1920年代末に絵本作家からアニメ映画作家へと転じたミハイル・ツェハノフスキーの監督作品三本立(『郵便』『バザール』『愚かな子ネズミ』、うち二本はショスタコーヴィチのオリジナル音楽付き!)という、滅多に観られないフィルム上映の合間に、ロシア映画史家の井上徹さんと小生が解説を挟むという催しだった。
ロビーでお目にかかった友子さんは単刀直入に「こういう展覧会を私もやりたかった」と、少し悔しそうに切り出されたあと、「でも今日のお話を聴いて、やっぱり沼辺さんのような方が監修されて良かったと思った」ともおっしゃった。その率直さにちょっと驚いたのを憶えている。彼女はモスクワに七年間も留学し、絵本やアニメーションといったソ連の子供文化をずっと研究されてきた。しかも卒論のテーマはほかならぬ、このツェハノフスキーだったと聞いて小生も吃驚した。もっと早くお逢いしていたなら、展覧会に協力していただけたはずなのにと、とても残念な気がした。
そのあとで、同展が夏に東京へ巡回した際、やはり関連イヴェントでモスクワからロシア・アヴァンギャルド研究で名高いアレクサンドラ・シャツキフ女史が来日されたとき、京都観光の先導役を彼女にお願いしたこともあった。あのときは本当にお世話になった。
その後は彼女が上京する際に何度かお目にかかる機会があったが、当方がこのところ絵本研究から遠ざかったこともあり、少しばかり疎遠になってしまっていた。
これから講演を控える友子さんはさすがに少々緊張気味。ちょっとお声をかけるのが憚られる雰囲気だ。パソコンを接続して画像を入念にチェック。小生も手持ち無沙汰なので、彼女が持参した同人研究誌『カスチョール』や翻訳絵本、絵葉書類の即売ブースの陳列をお手伝いする。
生憎の雨降りなので、はたして参加者が集まるかどうか心配していたが、二時近くなると三々五々、いつしか百人ほどの聴衆が講堂を埋めた。
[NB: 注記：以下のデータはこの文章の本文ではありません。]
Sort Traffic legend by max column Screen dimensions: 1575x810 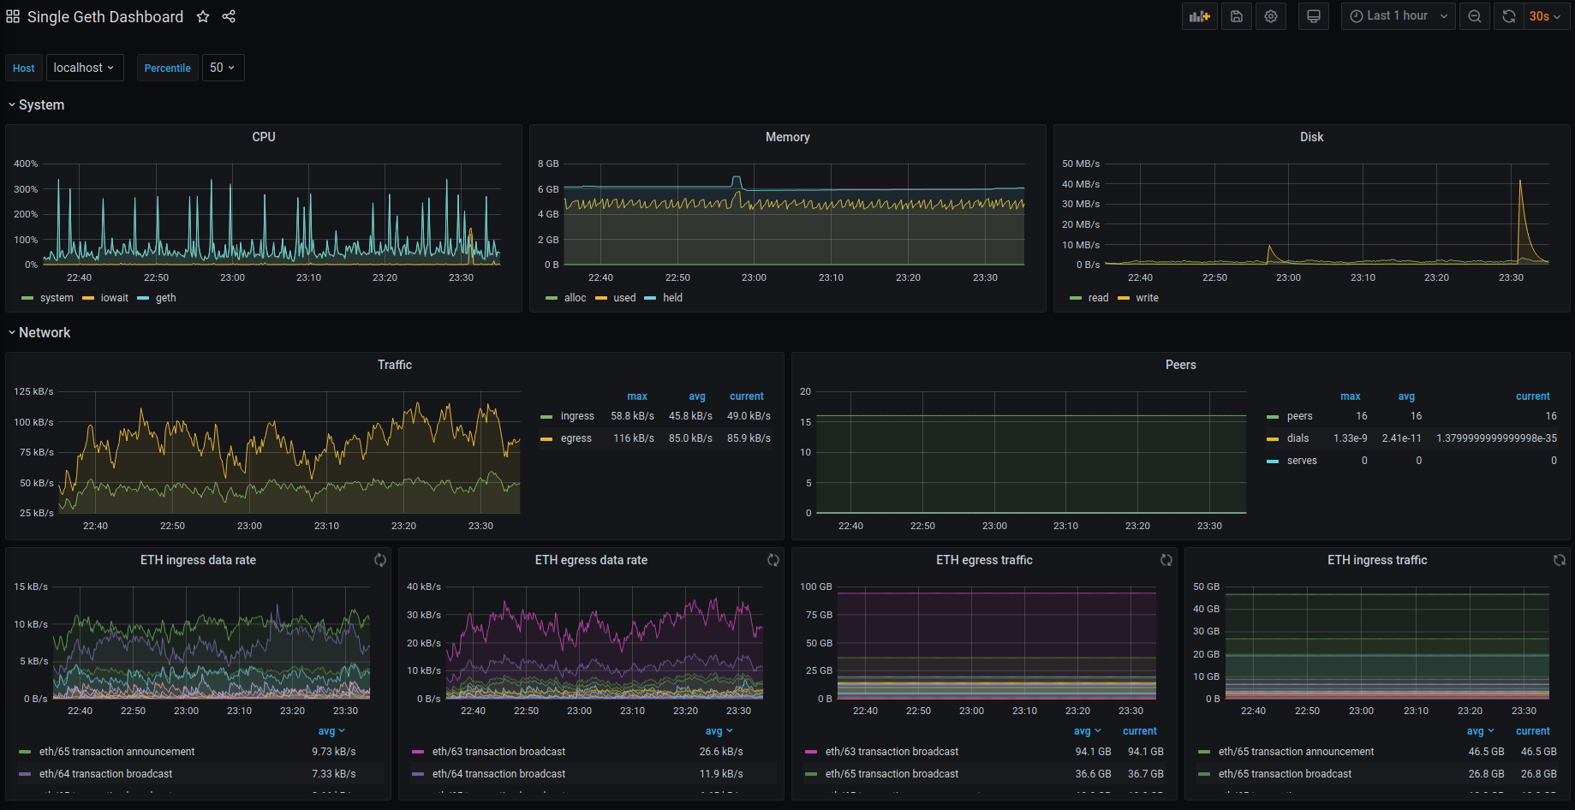click(x=637, y=396)
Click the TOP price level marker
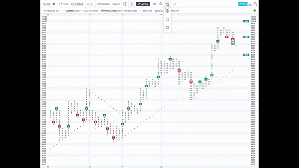 (246, 21)
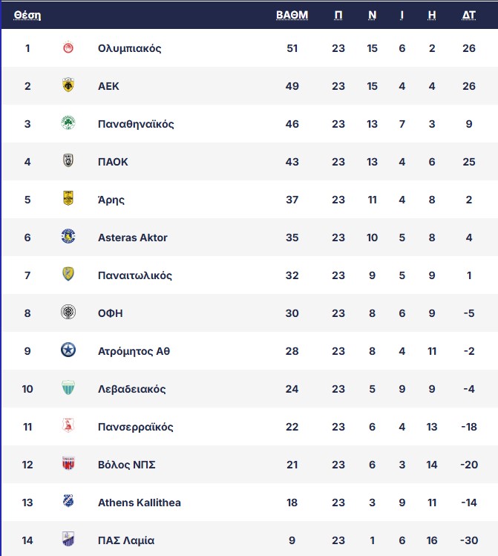
Task: Click the Άρης yellow crest
Action: [68, 199]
友子さんの論題は「ロシア絵本とフォークロア」。ロシア民衆文化の底流をなす民話・民謡などの口承文化がいかにこの国の絵本を養い育てたかを、数多くの映像で例証しながら詳述された。かいつまんで要約するのは難しいが、もともと貧しい農民層が人口の八割を占めたロシアでは、長くフォークロアこそが民衆の唯一の娯楽であり慰安であったことから説き起こし、社会主義時代に国策として自国のフォークロアが称揚され、さかんに絵本化されたこともあって、夥しい数の民話絵本が生み出された、と説く。
なるほど、そのとおりだ、と頷く一方で、この見取り図は四年前の「幻のロシア絵本」展で小生が思い描いたものと全く背馳するものであることも痛感する。実際、あのとき会場に並んだ革命後の絵本のうち、伝統的なロシア民話をそのまま取り上げた例はほとんど皆無に等しかったのだ。